== Textabschnitt ==
######
Septuagesimä
Leitmotiv: Lohn und Gnade
Wochenspruch: „Wir liegen vor dir mit unserm Gebet und vertrauen nicht auf unsre Gerechtigkeit, sondern auf deine große Barmherzigkeit.“
Daniel 9,18



Inhaltliche Zusammenfassung

Beten ist keine Aktivität, die wir benötigen, damit sich Gott bewegt, sondern das unbedingte Festhalten an der Vertrauenswürdigkeit Gottes, das auf ganz verschiedene Weise Ausdruck finden kann (Wochenspruch Dan 9,18).

Die Barmherzigkeit steht nicht im Gegensatz zur Lohngerechtigkeit, sondern sie gibt ihr die Norm. Gerecht ist Gerechtigkeit nur, wenn sie sich der von der Maxime der Barmherzigkeit bestimmen lässt. Barmherzig ist es, die echten Bedürfnisse des Einzelnen als Maßstab zu setzen (Evangelium Mt 20,1-16). Unsere Hoffnung auf die Herrschaft gerechter Barmherzigkeit und barmherziger Gerechtigkeit erfüllt sich im Glauben an den gerechten und barmherzigen Gott (Jer 9,22f).

Ein Leben unter der Gnade Gottes ist alles andere als ein Leben ohne Anspruch. Gnade ist die Ermöglichung zu sinnvoller Selbstdisziplin. Ihr Zweck besteht darin, dass wir auf eine Weise leben, die uns selbst gut tut. Gnade bedeutet, dass uns die Freiheit dazu geschenkt ist (1Kor 9,24-27).

Die Gnade verpflichtet zur Selbstdisziplin der Freiheit. Gnade und Pflicht, Freiheit und Disziplin: das sind paradoxe Begriffspaare, die aber notwendig zusammengehören. Insbesondere unter entwürdigenden Umständen kann die Selbstverpflichtung zur Freiheit als Selbstverpflichtung dazu, in jedem Fall die Würde zu wahren, extrem herausfordernd werden. Aber es gibt keine Alternative dazu (Lk 17,7-10).

Gerecht und barmherzig zugleich ist es, zwischen der Person an sich und ihrem Verhalten konsequent zu unterscheiden. Ein Mensch, der Übles tut, ist kein Übel-Seiender, sondern ein Übel-Täter. Sein Verhalten mag sehr problematisch sein, aber er selbst als Mensch ist nicht das Problem. Dieser wesentliche Unterschied ist kennzeichnend für die christliche Ethik (Mt 9,9-13).
######
== Eingabedaten ==

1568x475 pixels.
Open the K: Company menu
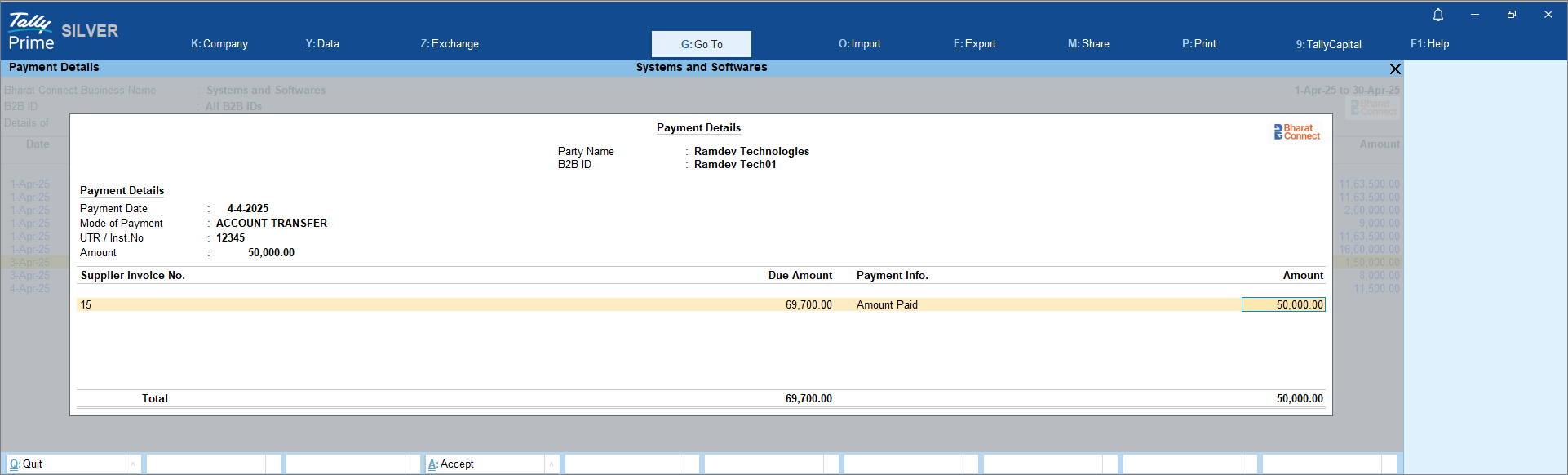point(219,44)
######
== Zu erledigen ==
**A.** Übersetzen Sie aus dem Text zu Septuagesimä den Satz „Gnade ist die Ermöglichung zu sinnvoller Selbstdisziplin.“ ins Englische.
**B.** Schreiben Sie aus dem Text zu Septuagesimä den Teil ab, der mit den Worten „Beten ist keine“ anfängt und mit „Gott (Jer 9,22f).“ aufhört.

== Gelöste Aufgaben ==
**A.** Grace is what makes meaningful self-discipline possible.

**B.**
Beten ist keine Aktivität, die wir benötigen, damit sich Gott bewegt, sondern das unbedingte Festhalten an der Vertrauenswürdigkeit Gottes, das auf ganz verschiedene Weise Ausdruck finden kann (Wochenspruch Dan 9,18).

Die Barmherzigkeit steht nicht im Gegensatz zur Lohngerechtigkeit, sondern sie gibt ihr die Norm. Gerecht ist Gerechtigkeit nur, wenn sie sich der von der Maxime der Barmherzigkeit bestimmen lässt. Barmherzig ist es, die echten Bedürfnisse des Einzelnen als Maßstab zu setzen (Evangelium Mt 20,1-16). Unsere Hoffnung auf die Herrschaft gerechter Barmherzigkeit und barmherziger Gerechtigkeit erfüllt sich im Glauben an den gerechten und barmherzigen Gott (Jer 9,22f).